U.S. House impeachment manager Rep. Eric Swalwell (D-CA) delivers part of the impeachment managers’ opening argument in the impeachment trial of former President Donald Trump on charges of inciting the deadly attack on the U.S. Capitol, on the floor of the Senate chamber on Capitol Hill in Washington, U.S., February 10, 2021.

On March 5th, a House Democrat from California filed a civil lawsuit against former President Donald Trump accusing him of inciting the January 6th attack on the United States Capitol. 

Filed by Representative Eric Swalwell (D-CA) in the United States District Court for the District of Columbia, the lawsuit argues that the Capitol insurrection was a “direct and foreseeable consequence” of Trump and his allies’ repeated false claims that the Democrats rigged the 2020 presidential election. 

See also: Does the First Amendment Protect Trump on Incitement to Riot?

Much like the case that was laid out during Trump’s second impeachment trial, Swalwell’s lawsuit also asks the judge to consider Trump’s behavior in the months leading up to the Capitol attack. He argues that Trump’s speech on the day of the attack, in which he urged supporters to march to the Capitol, should be interpreted as a last-ditch effort to undo the election results.

“Donald Trump lost the 2020 presidential election; he was unwilling to accept defeat. Trump lied to his followers, telling them that the certification of Joe Biden’s election was a ‘coup’ and that their country was being stolen from them. The Defendants filed frivolous lawsuits, all of which failed. The Defendants tried to intimidate state officials, none of whom caved to the pressure. Out of options and out of time, the Defendants called their supporters to Washington, D.C. on the day Congress met to certify Joe Biden’s win, telling them to ‘Stop the Steal and ‘be wild.’ Thousands came to the District in response. Some planned violence at the Capitol in advance; some were stirred to violence by the Defendants’ words on that day.”
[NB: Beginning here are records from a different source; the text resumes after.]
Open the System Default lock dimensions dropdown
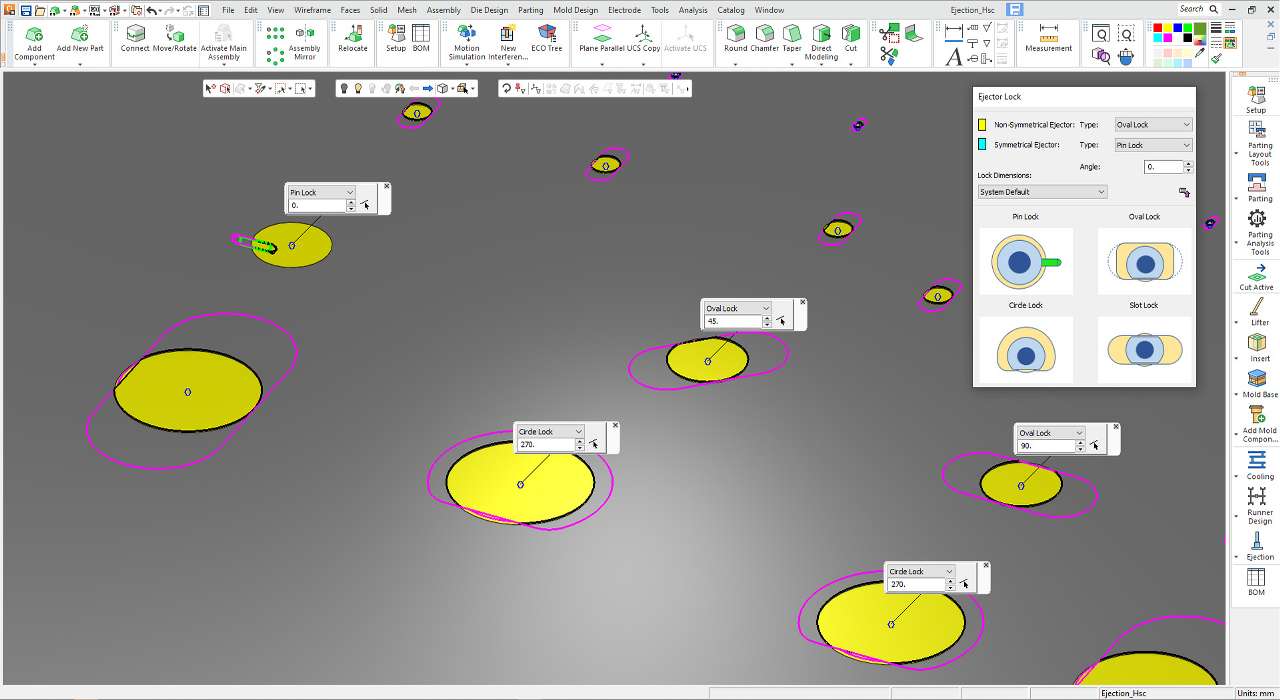 pyautogui.click(x=1042, y=192)
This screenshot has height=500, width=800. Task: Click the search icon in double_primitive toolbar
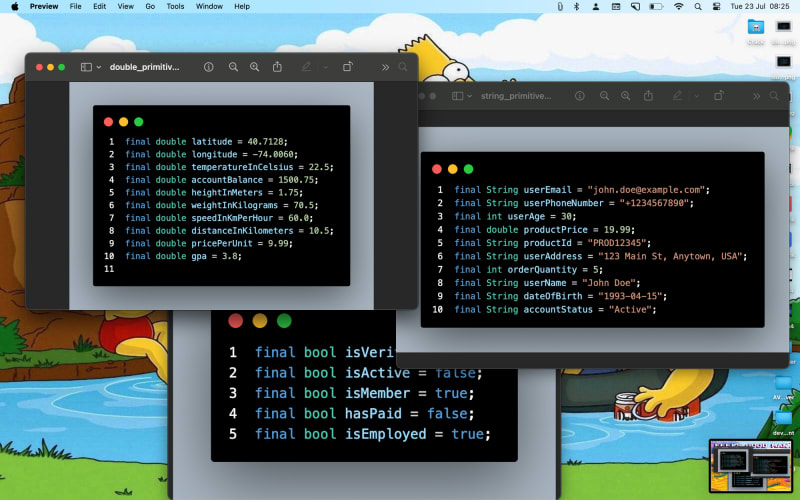pos(403,67)
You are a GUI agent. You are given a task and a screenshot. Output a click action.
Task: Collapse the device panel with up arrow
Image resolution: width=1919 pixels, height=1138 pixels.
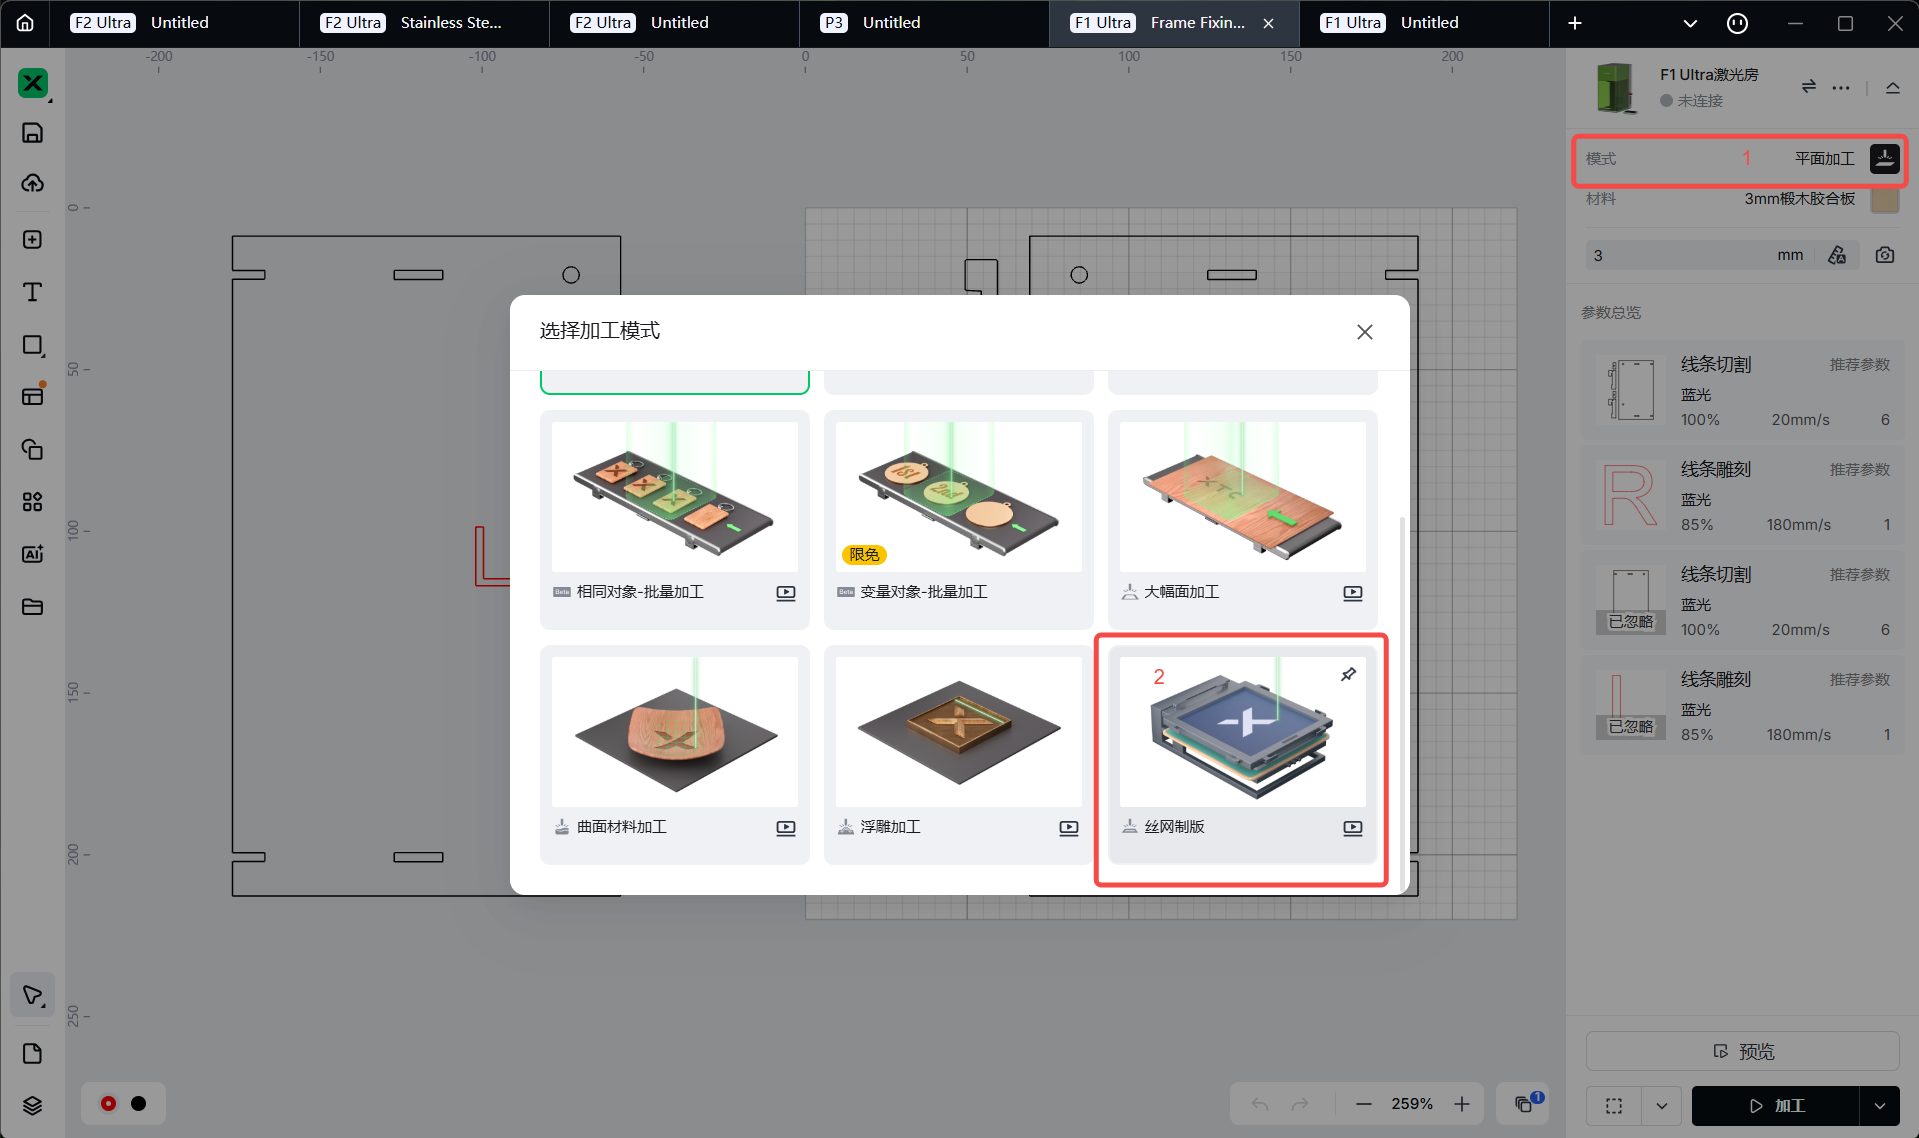1892,88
The suit also lists Donald Trump Jr., Rudy Giuliani, and Representative Mo Brooks (R-AL) as defendants. All three delivered fiery speeches during the January 6th rally. For example, Brooks asked the crowd if they were willing to sacrifice their “sweat”, “tears”, “fortunes”, and “lives” as their ancestors had to protect their freedoms. And during his speech, Giuliani proposed a “trial by combat” instead of using a court of law to block the certification of the vote.

Several First Amendment lawyers have expressed skepticism about whether Trump could be held liable for the rioters’ actions. In the United States, the standard for proving that a person’s speech crosses into the category of unprotected speech known as “incitement” is difficult to meet, as it requires evidence that the speaker intentionally directed a crowd to imminent violent or lawless action.  

Lyrissa Lidsky, the dean of Missouri Law School, told The New York Times that Swalwell was relying on a novel interpretation of a civil rights law originally used to combat racialized terrorism in the South during the reconstruction period of 1865 to 1876

Still, Lidsky told the paper she predicts the case will likely return to the fundamental question of whether Trump’s speech was protected by the First Amendment. 

Swalwell isn’t the only Congressman who has taken legal steps to hold Trump and his allies accountable for the events on January 6th. In February, the N.A.A.C.P. filed a federal lawsuit on behalf of Rep. Bennie Thompson (D-MS) against Trump and Giuliani. The suit accuses the two of conspiring with far-right groups to prevent Congress from certifying the results of the 2020 presidential election. In doing so, N.A.A.C.P. argues that Trump and Giuliani violated the Ku Klux Klan Act of 1871, which was passed in response to the KKK’s violent attempts to intimidate recently freed slaves from voting and prevent Members of Congress in the South from certifying African-American votes.